TORONTO, Aug 2 (Reuters) - The Canadian dollar clawed back some recent declines against its American counterpart on Friday as data showing a slowdown in U.S. jobs growth helped reduce an unfavorable interest rate differential for the currency.
The U.S. unemployment rate jumped to near a three-year high of 4.3% in July amid a significant slowdown in hiring, potentially making the economy vulnerable to a recession."
"Rate differentials are narrowing in the Canadian dollar's favour as the Federal Reserve is seen joining the Bank of Canada in an aggressive easing cycle," said Karl Schamotta, chief market strategist at Corpay.
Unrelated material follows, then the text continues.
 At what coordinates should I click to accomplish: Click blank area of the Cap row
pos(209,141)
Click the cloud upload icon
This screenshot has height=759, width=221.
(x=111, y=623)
The gap between U.S. and Canadian 2-year yields narrowed by 11 basis points to 69 basis points in favor of the U.S. rate as traders piled into bets the Federal Reserve would deliver a larger than normal half-point interest-rate cut in September, when it is expected to begin an easing cycle.
The Bank of Canada has already cut rates twice since June, moving in 25-basis point increments. Investors expect another cut in September, while the chances that the BoC would step up the easing pace to 50 basis points climbed to roughly 20%, swaps market data showed.
The Canadian dollar was trading 0.2% higher at 1.3850 per U.S. dollar, or 72.20 U.S. cents, after touching on Thursday its weakest intraday level since November at 1.3889. For the week, the loonie was down 0.1%.
Helping to cap gains for the loonie, the price of oil fell 3.8% to $73.44 a barrel as the U.S. data clouded the outlook for crude demand. Oil is one of Canada's major exports.
Wall Street tumbled and the U.S. dollar (.DXY), lost ground against a basket of major currencies.
The Canadian 10-year yield was down 10.5 basis points at 3.003%, after earlier touching its lowest level since May 2023 at 2.947%.